Anleger wünschen sich, dass ihre Anbieter mehr Motivation aufbringen, wenn es darum geht, Anlegern zu berichten, wie sie ESG-Faktoren in ihre Geschäftsstrategien einbeziehen und neue Produkte erkennen, wodurch Nachhaltigkeit ganz oben auf die Liste ihrer Vorgaben gesetzt wird. Da nun der Öffentlichkeit mehr nachhaltigkeitsbezogene Offenlegungen zugänglich gemacht werden – eine Veröffentlichung auf den Webseiten ist vorgesehen – sollten Anleger überprüfbare Vorgaben für Nachhaltigkeitsansprüche erhalten.
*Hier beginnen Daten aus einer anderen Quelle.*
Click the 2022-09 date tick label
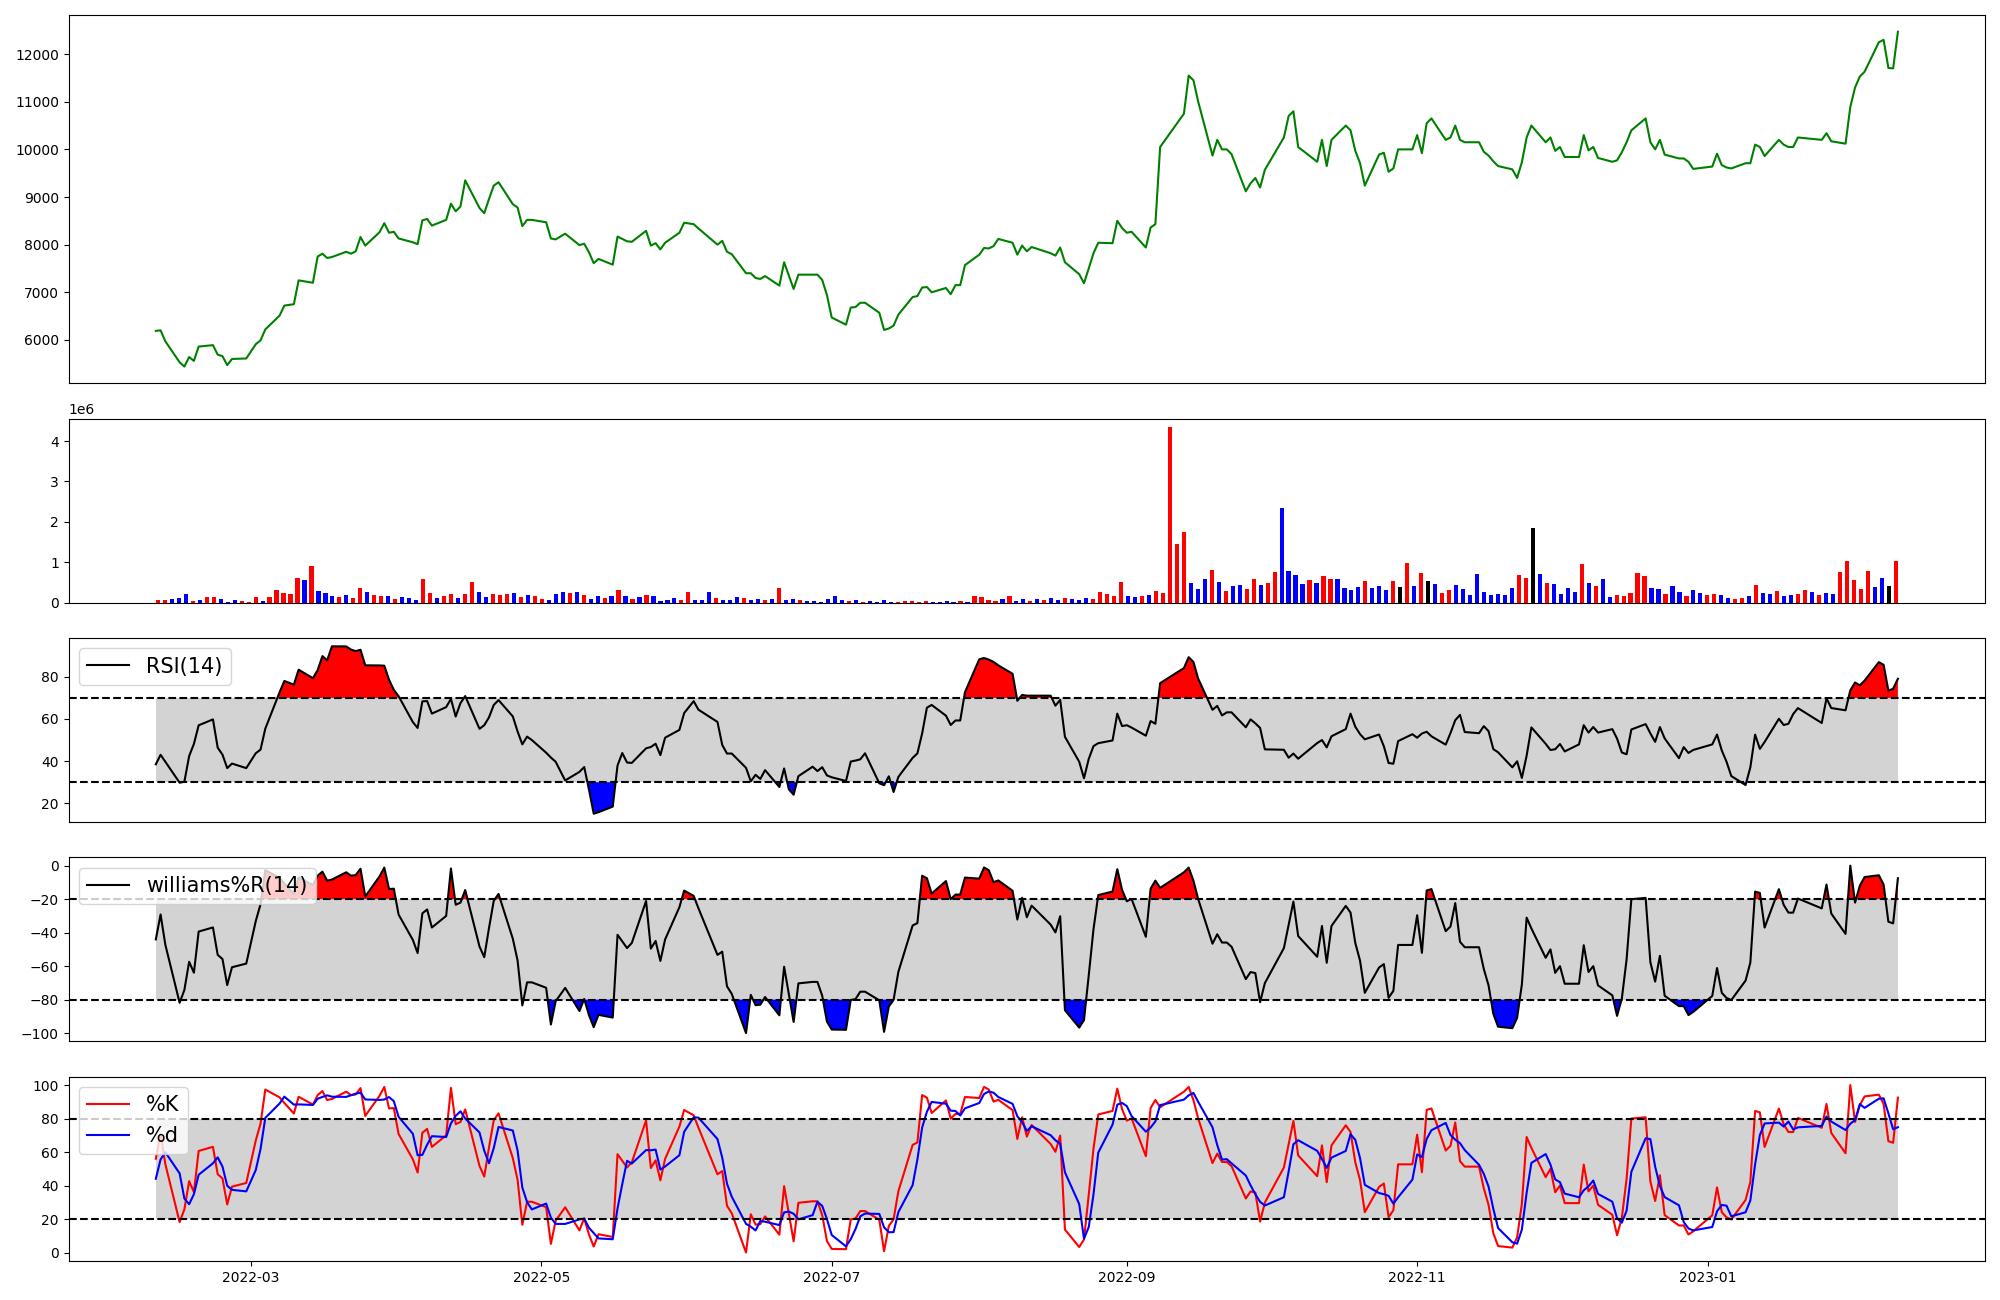This screenshot has width=2000, height=1300. pos(1127,1277)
Franklin Templeton setzt seinen Schwerpunkt auf die Einhaltung des Primärrechts (Erststufenvorgaben). Das hat viel Arbeit und Zusammenarbeit hinter den Kulissen erforderlich gemacht. Diese Arbeit endet selbstverständlich nicht im März 2021. In Einklang mit dem klaren Bekenntnis von Franklin Tempelton zu ESG-Prinzipien und Nachhaltigkeit prüfen wir unsere Anlagelösungen weiter dahingehend, dass eine immer größere Anzahl unserer Produkte nachhaltigkeitsorientierter wird.
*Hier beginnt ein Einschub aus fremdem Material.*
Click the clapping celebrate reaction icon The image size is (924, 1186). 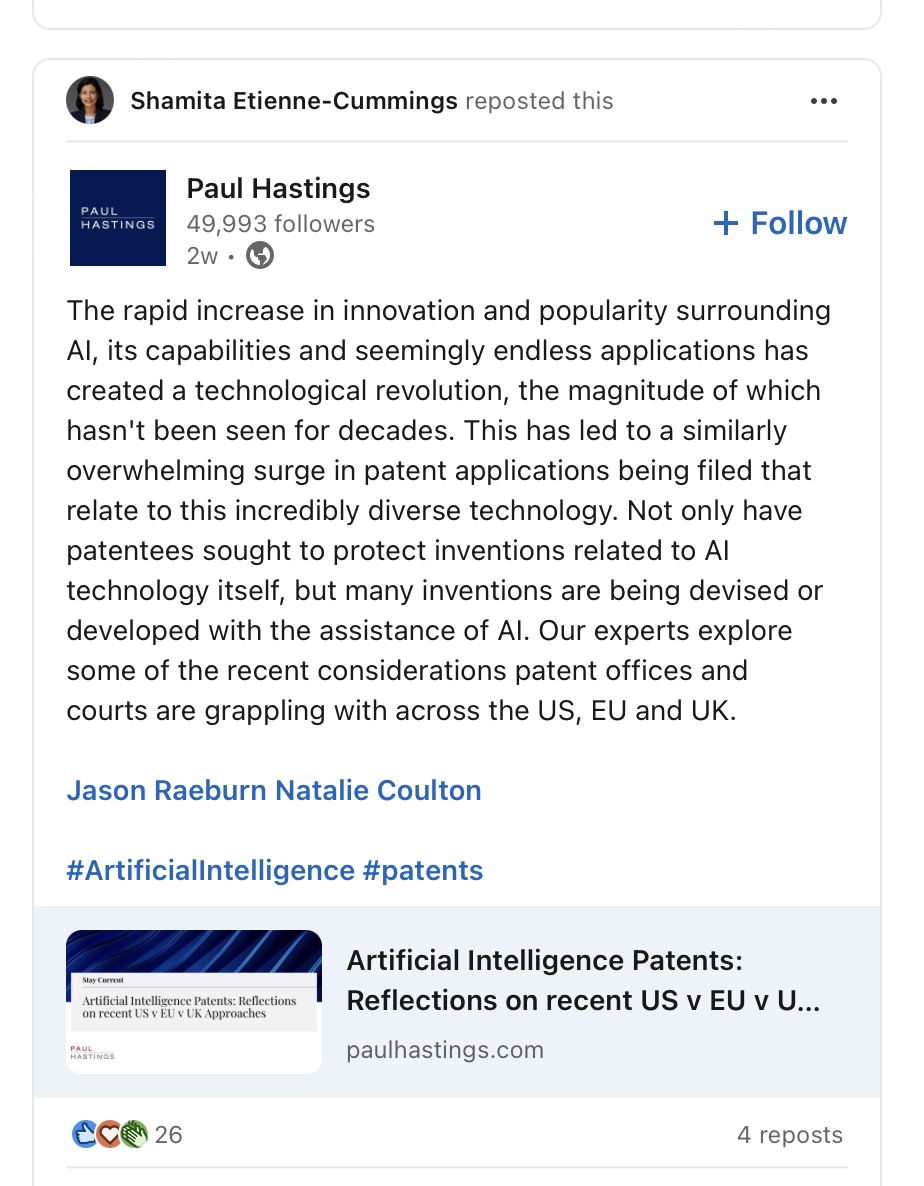click(x=134, y=1134)
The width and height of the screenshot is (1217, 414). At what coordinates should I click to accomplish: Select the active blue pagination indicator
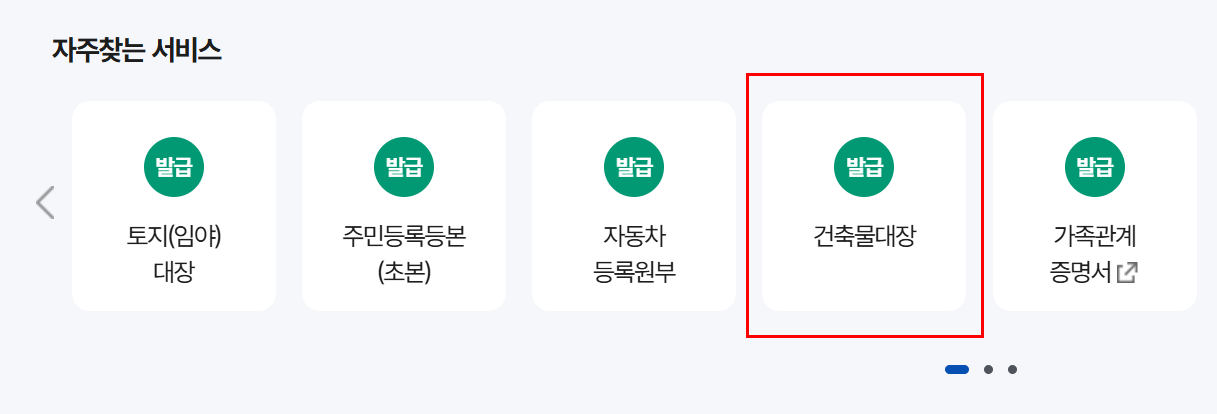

Dank der jüngsten Eingliederung einiger hochgradig spezialisierter Anlageverwalter in die Franklin Templeton-Familie sind wir in der glücklichen Lage, eine Vielzahl von ESG-Ansätzen von Brandywine Global, ClearBridge Investments und Martin Currie anbieten zu können. Jeder dieser Verwalter ist bei seinen Anlageprozessen komplett unabhängig und verfolgt bei der Erfüllung der Offenlegungsvorgaben der Verordnung seinen ganz eigenen Ansatz.
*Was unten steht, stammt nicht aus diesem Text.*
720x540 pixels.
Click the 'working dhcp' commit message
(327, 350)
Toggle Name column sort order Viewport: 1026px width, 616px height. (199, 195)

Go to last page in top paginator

Als globaler Anlageverwalter mit einer umfangreichen, mehr als 70-jährigen Geschichte als Treuhänder hat sich Franklin Templeton Investments darauf verpflichtet, die Beachtung von ESG-Chancen und -Risiken auf seiner gesamten Plattform zu fördern und zu verstärken.

Zusammenfassung

Die Verordnung stellt einen Umbruch dar und verändert das Spielfeld für die Finanzbranche von Grund auf, da für unsere Kunden mehr Transparenz und Authentizität möglich werden und Anleger nachhaltigere Anlageentscheidungen treffen können. Wir bei Franklin Templeton wollen der Verordnung nicht nur entsprechen; wir wollen vielmehr eine Führungsrolle einnehmen und dabei Integrität unter Beweis stellen.

Ja, es ist noch viel zu tun. Die Arbeit, die erforderlich ist, um sich vollumfänglich an den Zielen der EU auszurichten, wird mehrere Jahre dauern. Wir werden uns weiter in diese Richtung entwickeln, da wir überzeugt davon sind, dass unsere Kunden das verdienen.